O som do God demarca áreas até então inóspitas no território do intolerável à audição humana.
A banda já lançou os seguintes discos: “Possession” (92), “Consumed” (93), “Anatomy Of Addiction” (94), “Appeal To Human Greed” (95) e “Headbrush” (96).
Terminal Cheesecake – O mais excêntrico dentre a excêntrica confraria grindcore.
Divagações dub/noise, escalas apocalípticas e sampleagem das músicas das esferas fazem deste descendente direto do AR Kane um deslumbrante outsider.
Seu LP mais conhecido, “Angels In Pigtails”, foi lançado pela gravadora Pathological.
Paranoise – Seguramente o elo perdido entre o Black Sabbath e o jazz contemporâneo.
Este projeto, que tem como carro chefe sua transcrição para “Armageddon”, de Wayne Shorter, compreende quatro drum-machines comandadas por Geofrfrey Brown, um naipe de sopros (a cargo dos renomados Don Cherry, Gary Windo e Lenny Pickett), o violino de Rohan Gregory, o baixo de Bob Laramie, o vocal de Thorne Palmer e a Fender tratada de Jim Matius, todos também envolvidos em vários projetos paralelos.
Com esta formação, eles lançaram “Constant Fear” (88), “Start A New Race” (93), “Private Power” (2000) e “ISHQ” (2001).
Mary My Hope – Tendo como sustentáculo a dinâmica elecroacústica de suas composições e dispondo da eficiência interativa dos guitarristas Clinton Stele (um fiel devoto dos pedais Electro Harmonix) e James Vincent Hall, a banda soava como um Frankstein suturado às custas dos restos mortais do Steppenwolf e do Led Zeppelin.
A banda lançou os discos “Museum” (89) e “Monsters Is Bigger Than The Man” (90), e o EP “Suicide Kings” (89), antes de Hall partir para uma carreira-solo.
Loud – Seu frotman é o ex-New Model Army Chris McLaughlin.
Canções que falam de desordem mental e premonições catastróficas são o forte do quarteto.
No álbum de estréia, “Psyche 21”, sobressai uma faixa cuja letra narra, nos mínimos detalhes, o dilaceramento de órgãos genitais por ferozes cães de guarda.
Recomendado para sado-masoquistas moderninhos.
Alice Donut – Hardcore, psicodelia e thrash são jogados no liquidificador deste quinteto nova-iorquino.
Um de seus hits, “My Severed Head”, baseia-se nos estudos que um pirado bispo francês fez, no século 17, sobre a expressão facial de cabeças humanas que haviam acabado de ser guilhotinadas.

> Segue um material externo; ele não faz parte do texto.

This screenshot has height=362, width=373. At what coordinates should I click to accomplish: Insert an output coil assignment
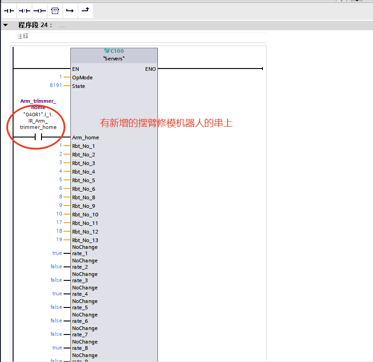point(40,10)
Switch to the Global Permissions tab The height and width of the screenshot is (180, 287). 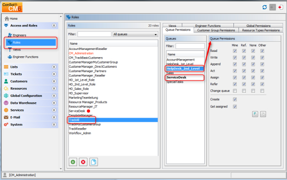pyautogui.click(x=258, y=25)
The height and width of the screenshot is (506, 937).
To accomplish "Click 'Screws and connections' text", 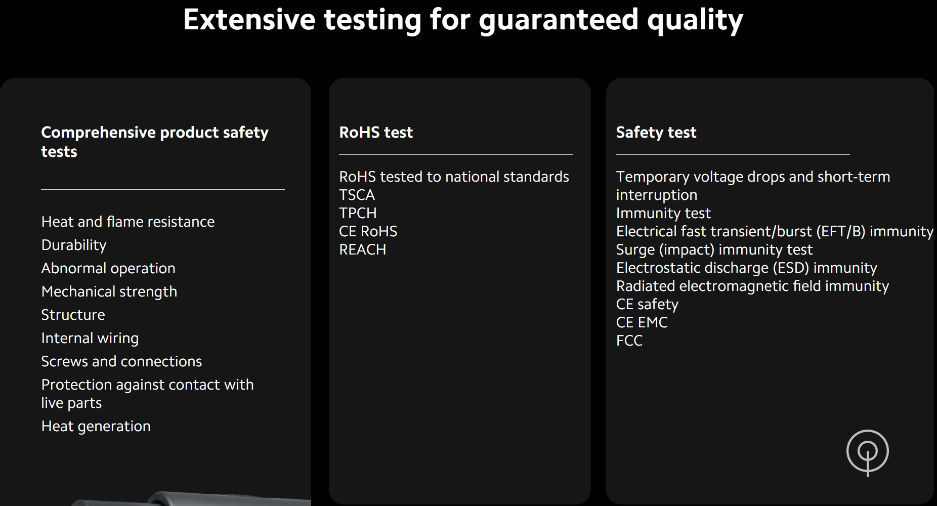I will pyautogui.click(x=121, y=361).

Outros ítens abordam o abuso infantil, o tédio doméstico e a bestialismo (sexo com animais).
Kong – São chamados na Holanda de Young Gods do metal.
Ao vivo, cada um dos quatro posiciona-se num canto do teatro, produzindo assim uma inacreditável ambiência quadrifônica.
Aí, detonam de tudo: sampleagens de Prokofiev, melodias de têmpera islâmica, serialismo, mensagens subliminares e o mais deslavado thrash.
A presepada pode ser conferida nos álbuns “Phlegm” e “Mutepoetvocalizer”, ambos de 92, “Push Comes To Shove” (95) e “Earmined” (97)
Living Colour – Formado por Corey Glover (vocal), Vernon Reid (guitarra), Muzz Skillings (baixo) e Will Calhoun (bateria), eles pegavam pesado na mistura de metal, funk, Hendrix e virtuosismo jazzístico.
A revisão negra de um estilo de que os brancos se apropriaram, feita com competência e estilo.
Entopiam os discos de guitarras zoadas e ritmos tribais.
Os negões metaleiros gravaram cinco álbuns, antes da debandada final: “Vivid” (88), “Time’s up” (90), “Biscuits” (91), “Stain” (93) e “Play It Loud” (98).
Counting Crows – Banda americana que faz uma verdadeira síntese dos muitos gêneros do país – rock acústico com elementos de soul, psicodelismo, rhythm and blues, folk e country, parecendo uma mistura de vocais do R.E.M, com cozinha da The Band e solos de guitarra do Van Morrison..
O tipo de som que Gram Parsons deve ter tido em mente quando falou de uma música cósmica americana, que mesclaria elementos de todas as tribos musicais conhecidas.
Lançaram os seguintes discos: “August And Everything After” (93), “Recovering The Satellites” (96), “Across A Wire: Live In New York” (98), “This Desert Life” (90) e “Hard Candy” (2002).